# **CUSTOMER CHURN PREDICTION**

## **INTRODUCTION**

## **Background**

In the dynamic landscape of business, customer churn, or the departure of customers from a product or service, is a critical metric that significantly impacts the success or failure of a company.

The telecommunications industry, serving as a cornerstone for connectivity services, faces the challenge of predicting and minimizing customer churn. The churn rate, measured over a specific time frame, reflects the percentage of customers discontinuing services, highlighting the need for effective customer retention strategies.

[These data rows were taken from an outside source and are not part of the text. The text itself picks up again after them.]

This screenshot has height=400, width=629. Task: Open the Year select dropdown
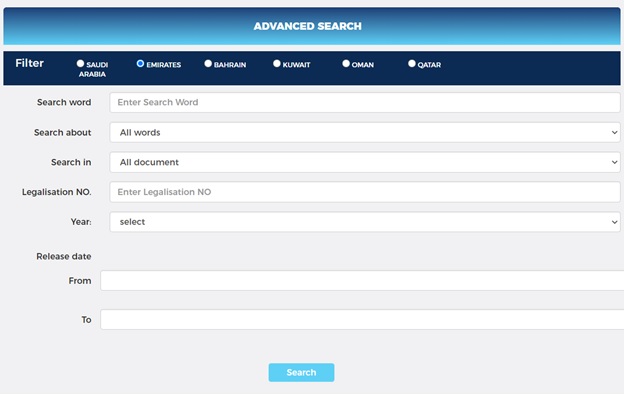(365, 222)
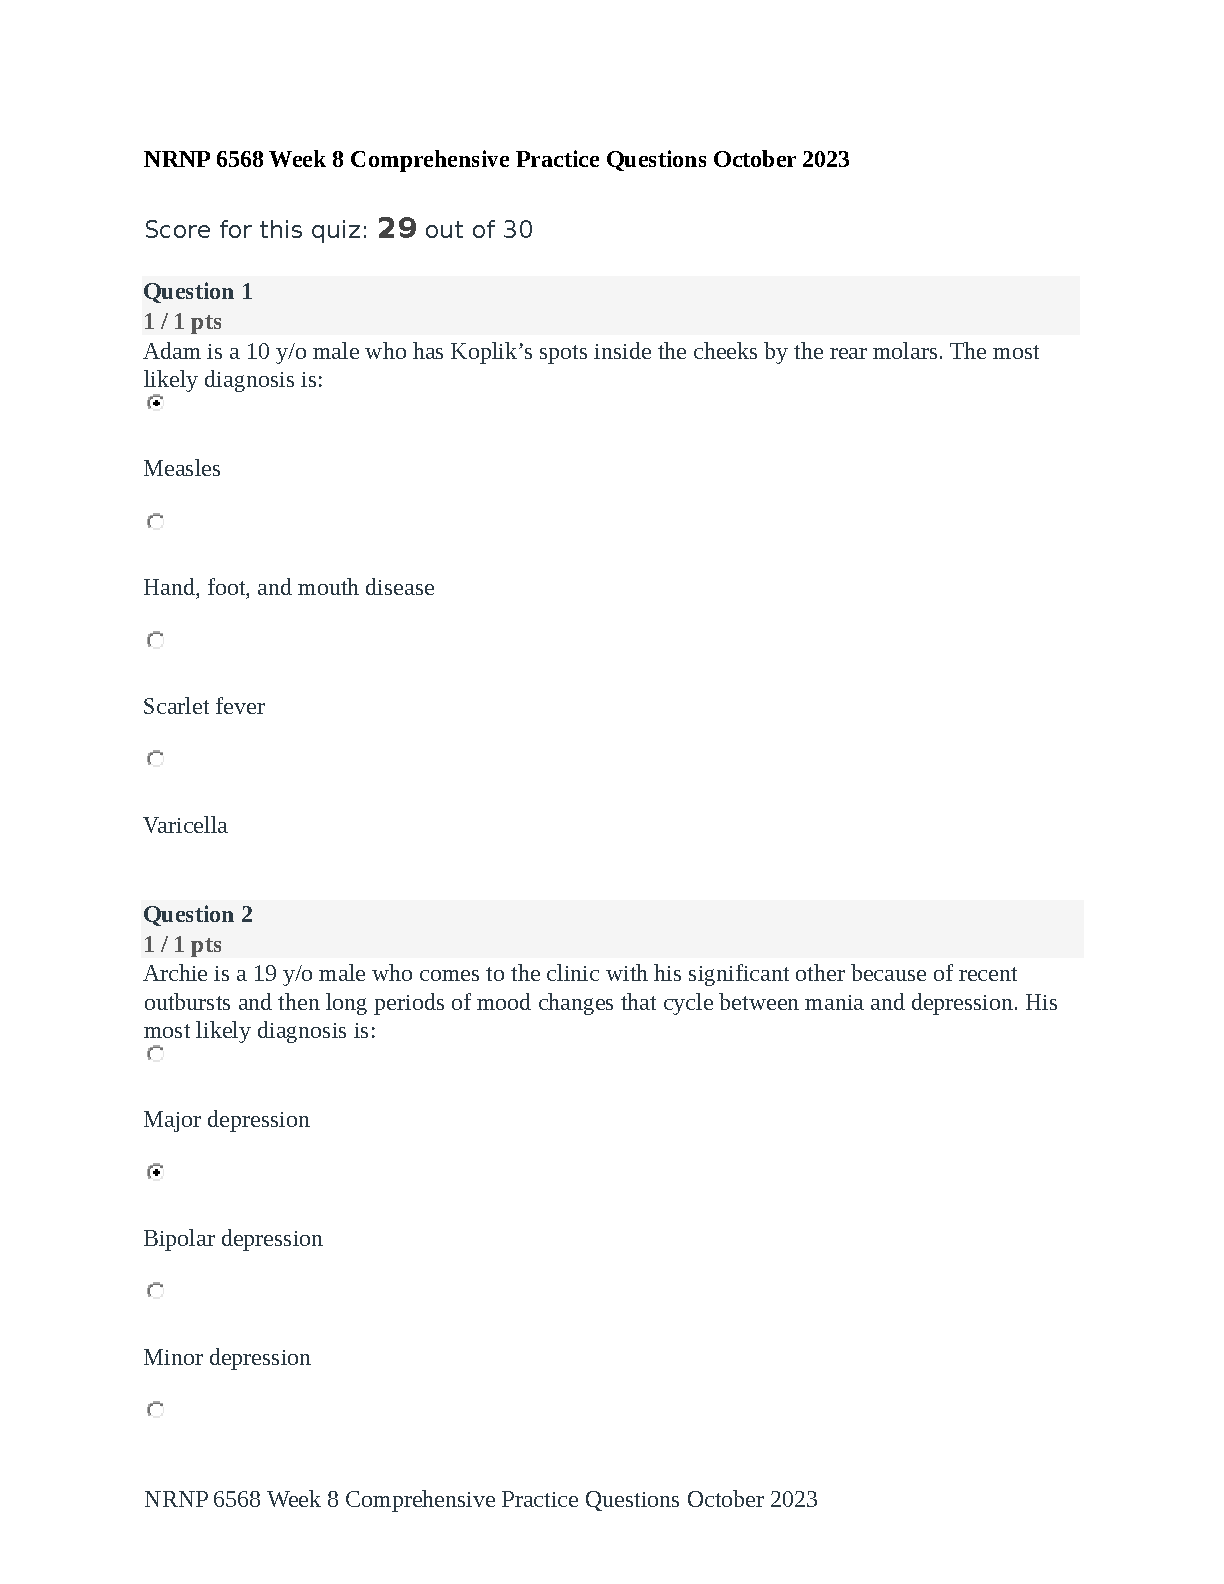Viewport: 1224px width, 1584px height.
Task: Click the Question 2 heading
Action: click(198, 915)
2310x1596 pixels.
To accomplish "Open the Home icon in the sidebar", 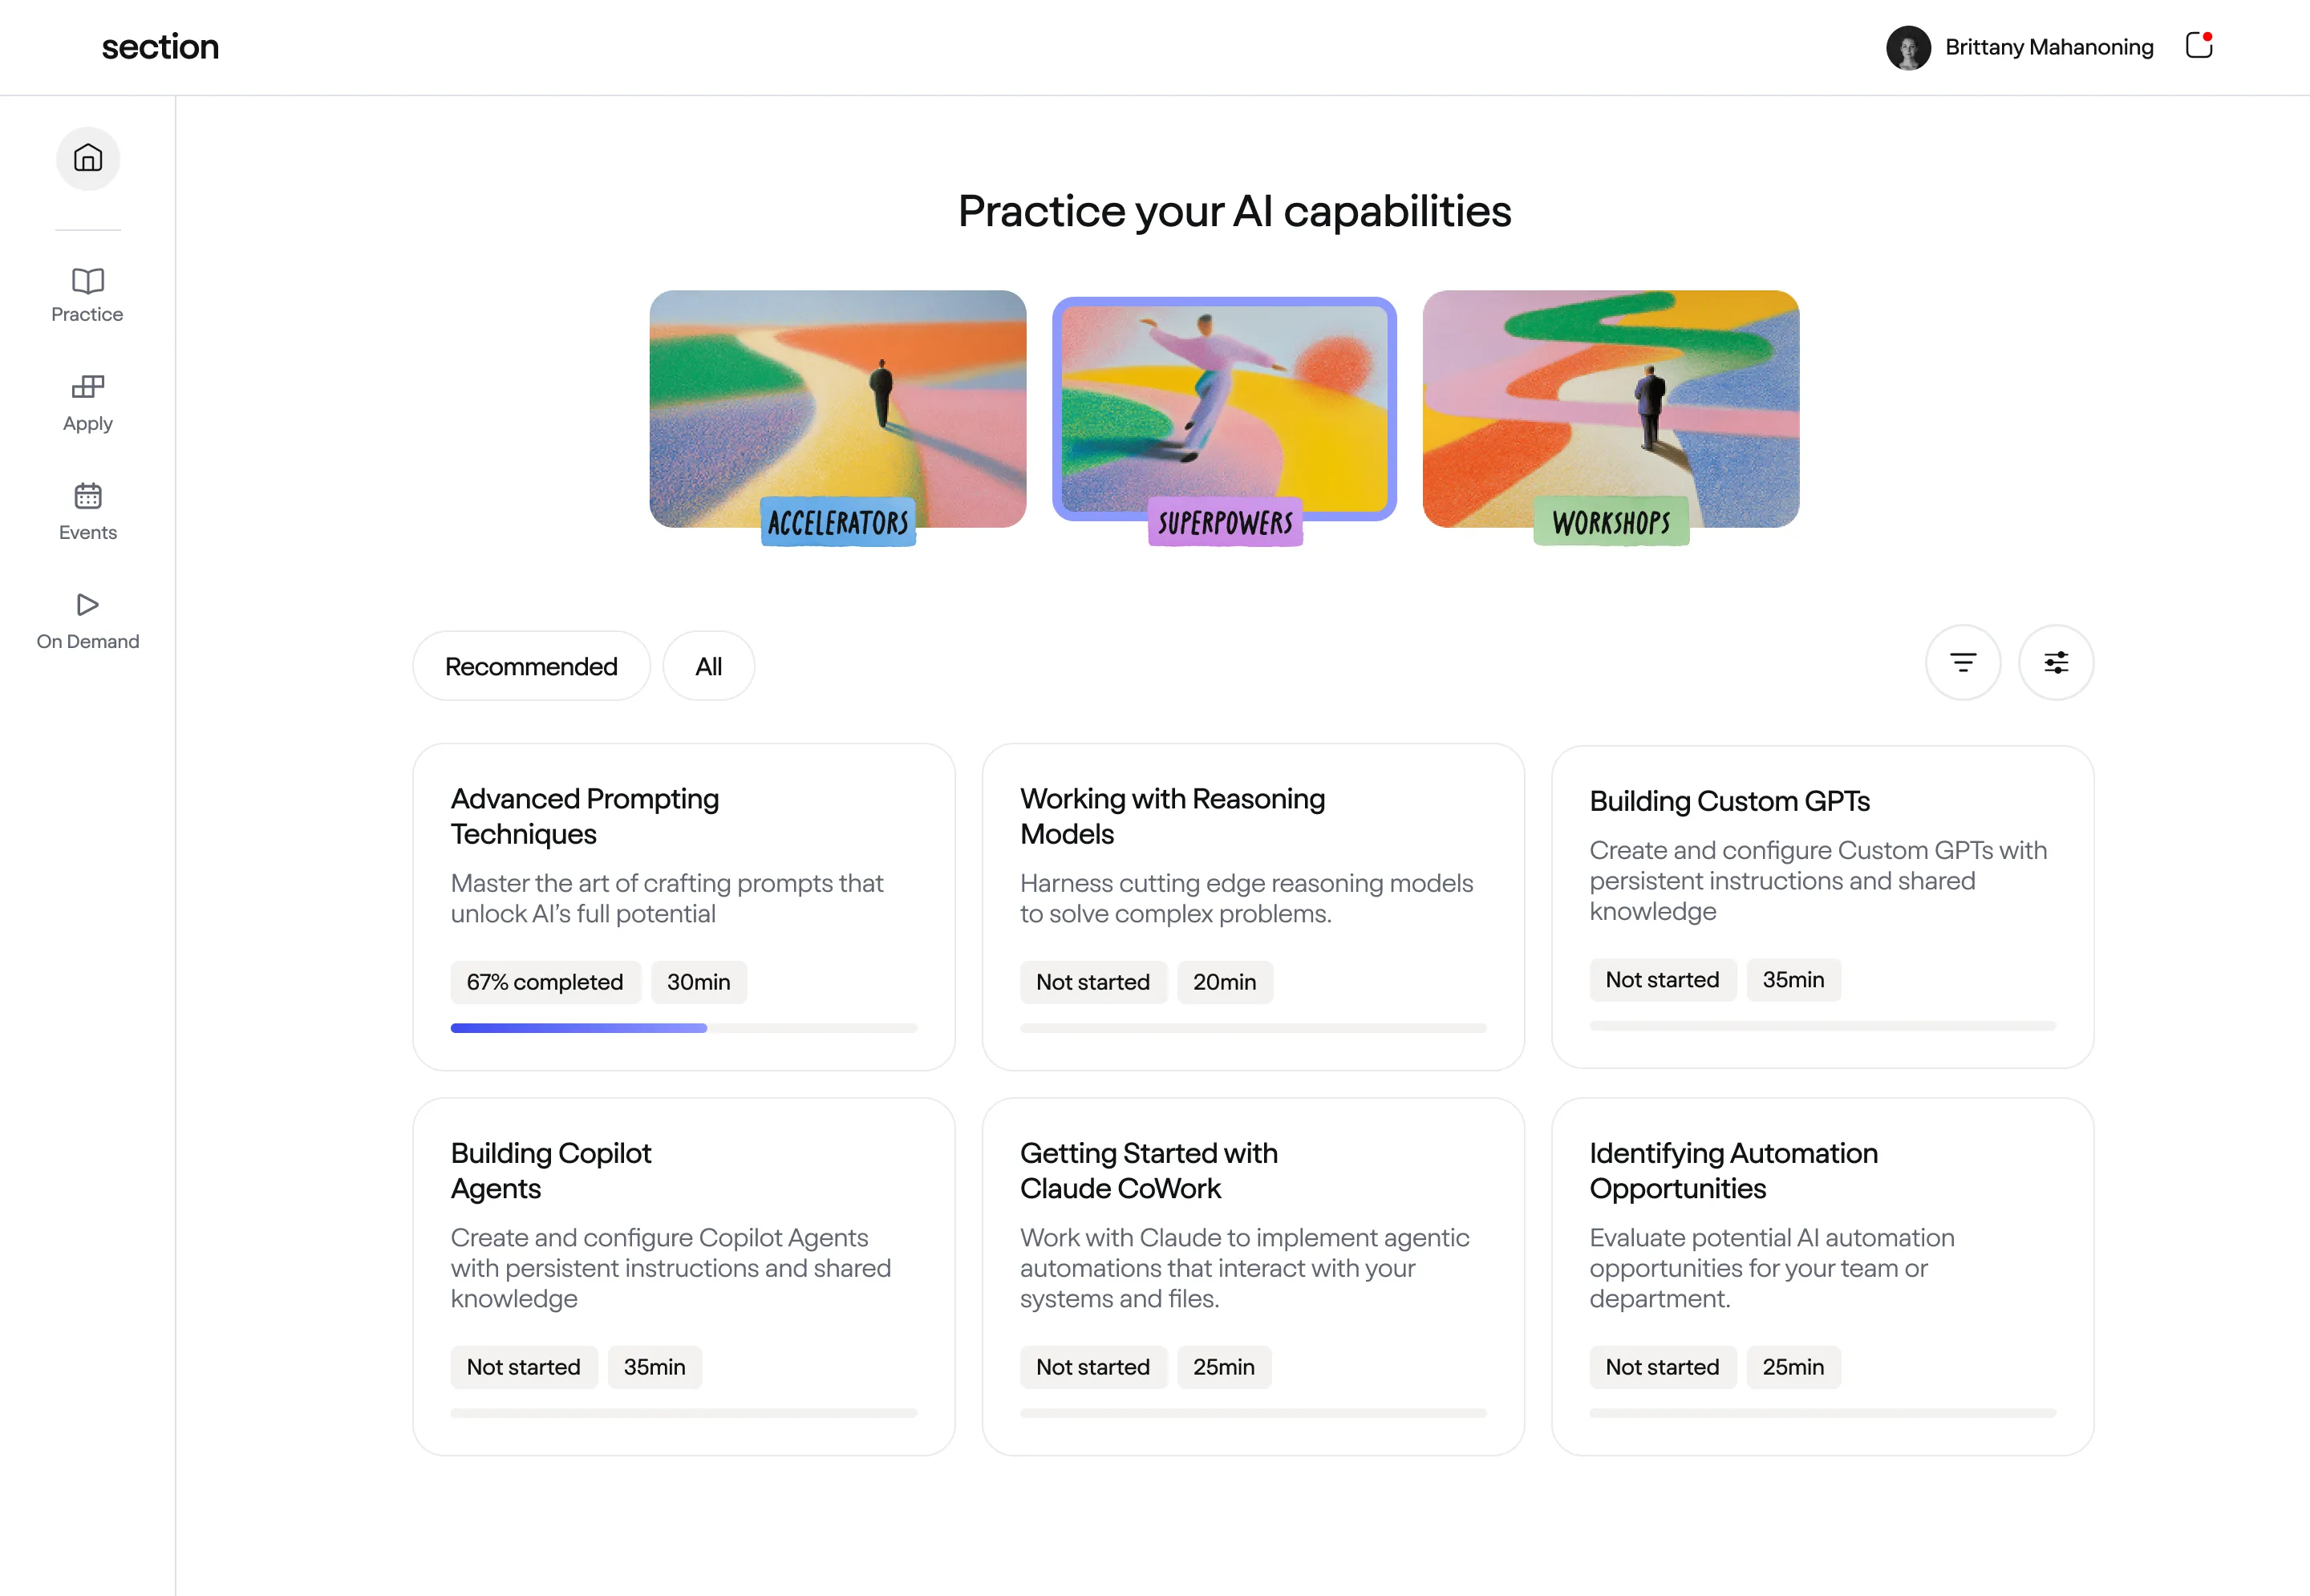I will point(87,158).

Customer churn is particularly pertinent in industries with multiple options for consumers, where dissatisfaction or difficulties can prompt users to explore alternatives. For businesses, the cost of acquiring new customers surpasses that of retaining existing ones. Successful customer retention not only increases the average lifetime value but also enhances the sustainability and growth potential of a company. In this context, customer churn prediction emerges as a crucial task, allowing organizations to proactively address potential issues, implement tailored retention strategies, and maximize the value of recurring subscriptions.

This task focuses on leveraging machine learning techniques to analyze the Telco customer churn dataset, emphasizing the importance of predicting and mitigating customer churn for sustained business success [1], [2], [3] [4].

## **Dataset Overview**

The Telco customer churn dataset provides insights into the interactions of a fictional telecommunications company with 7043 customers in California. Each entry in the dataset encompasses diverse demographic information, including customer tenure, contract details, internet service specifics, and additional features. Of particular interest are the target variables - the Satisfaction Score, Churn Score, and Customer Lifetime Value (CLTV) index, which collectively contribute to understanding customer loyalty and engagement.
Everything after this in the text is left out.